Donors visit Kudu Rabies Project

Windhoek: Donors to the Kudu Rabies Project will visit the quarantine facility of the project today.

The quarantine facility was recently established some 40 kilometres north of Omaruru after a team of specialists under the leadership of Dr Rainer Hassel of Agra, including Dr Fonnie Bruwer of Agra ProVision, and Dr Adriaan Vos, senior scientist of IDT Biologika GmbH from Dessau in Germany, and technical support staff started their work, a world-first for Namibia.

IDT Biologika provided an oral vaccine for experimental use in Kudus.

Rabies is a fatal viral disease and can often be transmitted from one species to another. Rabies in kudu and possible evidence of the existence of natural immunity in the animals requires a great deal of research. More information about the epidemic, as well as the development of a practical method to vaccinate kudu against rabies has started to be researched through the Kudu Rabies research project.

The project started in June 2015 and is well on track. The purpose is to gain knowledge into the epidemiology, as well as the development of a practical method to vaccinate kudu against rabies and ultimately finding a way to control rabies in the kudu population.

After an adaptation period for the kudu, the research kick-started with animal handling activities to collect blood samples, ear tagging for identification, deworming and administration of an oral vaccine to a number of captive kudus. This first step will provide the basic and essential information required to do further research.

The trial of administering the vaccines measures the vaccine’s effectiveness and establishes to what extent it will protect kudus against rabies infection. The second part of the trial aims to prove that horizontal spread of rabies among kudus is possible, in other words that the disease can be transmitted from kudu to kudu by direct contact. The ultimate goal of the project is to develop a method to control kudu rabies.

Dr Rainer Hassel says that traditionally, rabies is considered a disease affecting mainly carnivores and is transmitted to the species through direct contact, such as licking or saliva. However, in domestic animals and human rabies, infections can be prevented through vaccination.

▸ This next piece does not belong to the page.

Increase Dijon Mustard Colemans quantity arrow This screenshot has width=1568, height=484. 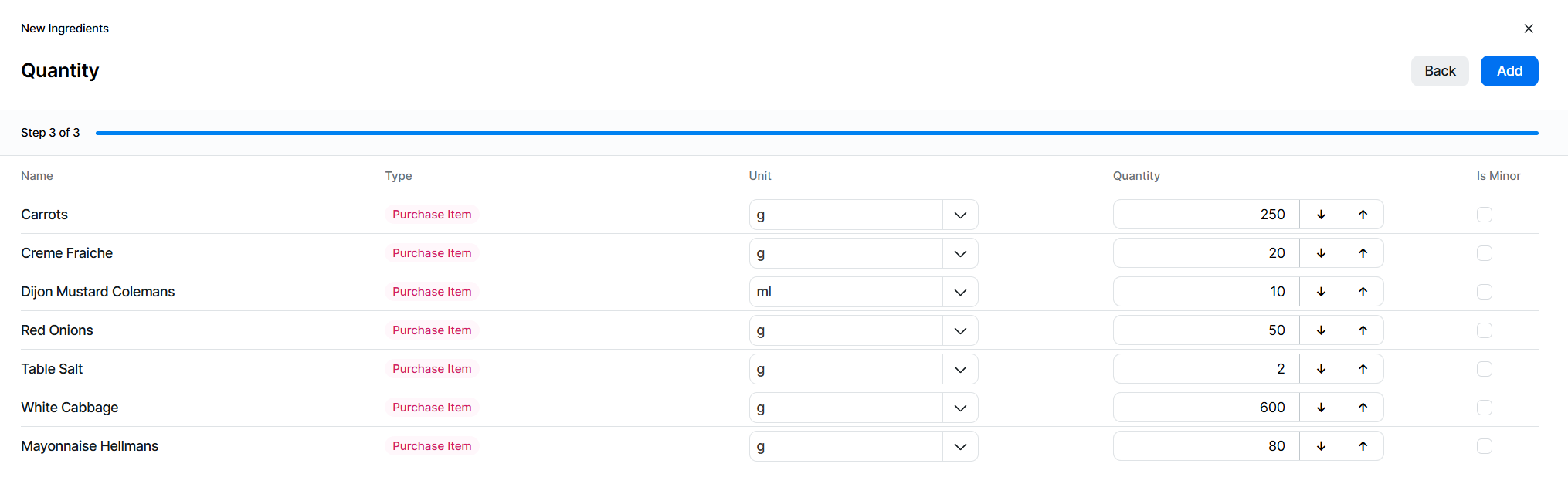tap(1363, 292)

But, vaccination of free roaming wildlife using the traditional vaccine requires the use of helicopters and darting, making vaccination a very costly exercise, with a high likelihood of missing individual animals. It is for this reason that research is needed to explore alternative vaccination methods, such as has been successfully achieved in parts of Europe to vaccinate foxes using oral bait.

Dr Adriaan Vos, senior scientist and bait expert of IDT Biologika GmbH, was glad to be part of the first trial. “I don’t know what impressed me more, the facility where the animals are housed or the members of the project team, who are so motivated to find a solution to counter the epidemic kudu rabies.”

Expanding on the threat of the disease, he stressed that, “This disease is not only a threat for this iconic animal species, but also for other wildlife species and livestock in Namibia.”

In the late 1970s and early 1980s, a rabies epidemic occurred in Namibia within the kudu population, leading scientists to believe that a non-bite oral transmission among kudus was taking place. The first epidemic lasted about ten years, followed by a period of only sporadic cases.

However, the occurrence of rabies in kudus increased again in 1999, but since 2002 has reached epidemic proportions again. This serious disease not only continues to pose a threat to the kudu population, but also threatens to infect commercial livestock. The negative economic and health impact that a rabies outbreak can have on the farming community of Namibia could be considerable.

The Kudu Rabies project was commissioned by the Namibia Agricultural Union and is being implemented by Agra Provision, with support from the Ministry of Environment and Tourism and the Directorate of Veterinary Services, as well as various donors.